_TASK OBJECTIVE_
Return the lines beginning at the one that contains "This screenshot has width=335, height=213." and running to the end of the records, exactly and with nothing else. Omit pictures.

Records from a data source:
# # # # # # #

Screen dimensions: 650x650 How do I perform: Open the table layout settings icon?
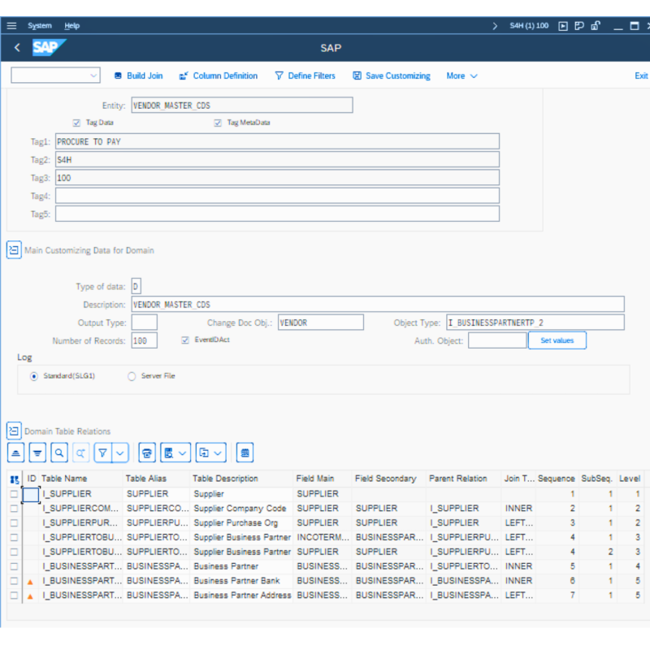(244, 453)
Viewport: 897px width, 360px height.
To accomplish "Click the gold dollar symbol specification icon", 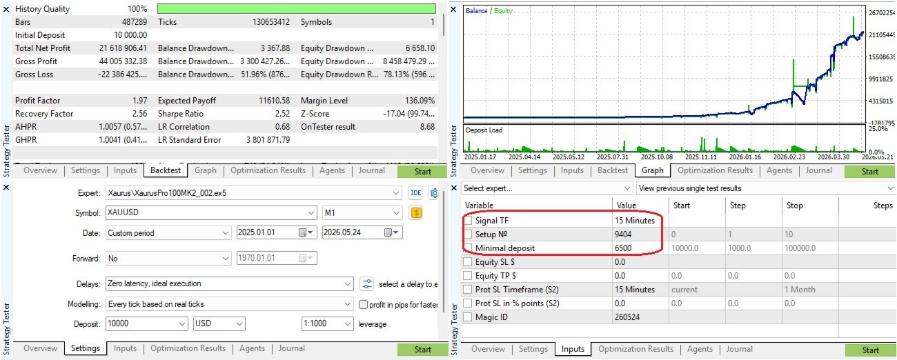I will [416, 213].
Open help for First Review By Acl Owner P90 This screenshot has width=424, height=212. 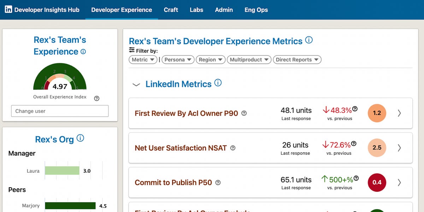244,113
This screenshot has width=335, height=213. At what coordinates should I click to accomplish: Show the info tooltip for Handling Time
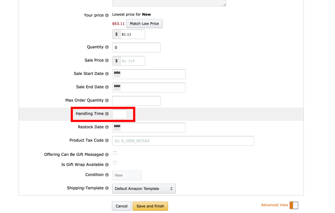(107, 114)
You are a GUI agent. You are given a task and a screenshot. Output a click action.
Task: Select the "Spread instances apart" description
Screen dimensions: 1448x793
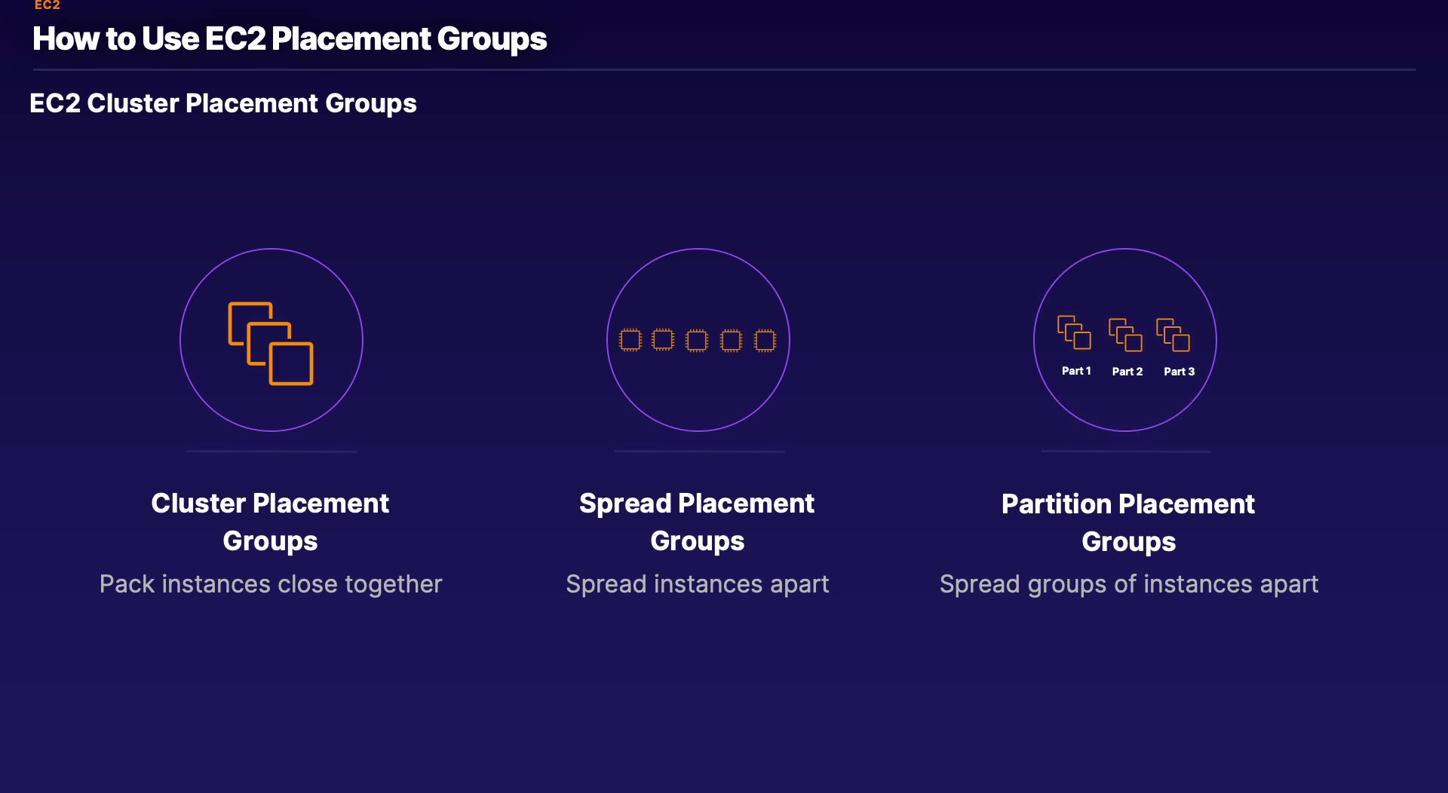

# # # # # # #

_EXERCISE RESPONSE_
This screenshot has width=335, height=213. At what coordinates should I click to accomplish: Show the info tooltip for Handling Time
(107, 114)
You are a GUI agent. You are given a task and a screenshot. Output a click action.
Task: Select the "Spread instances apart" description
Screen dimensions: 1448x793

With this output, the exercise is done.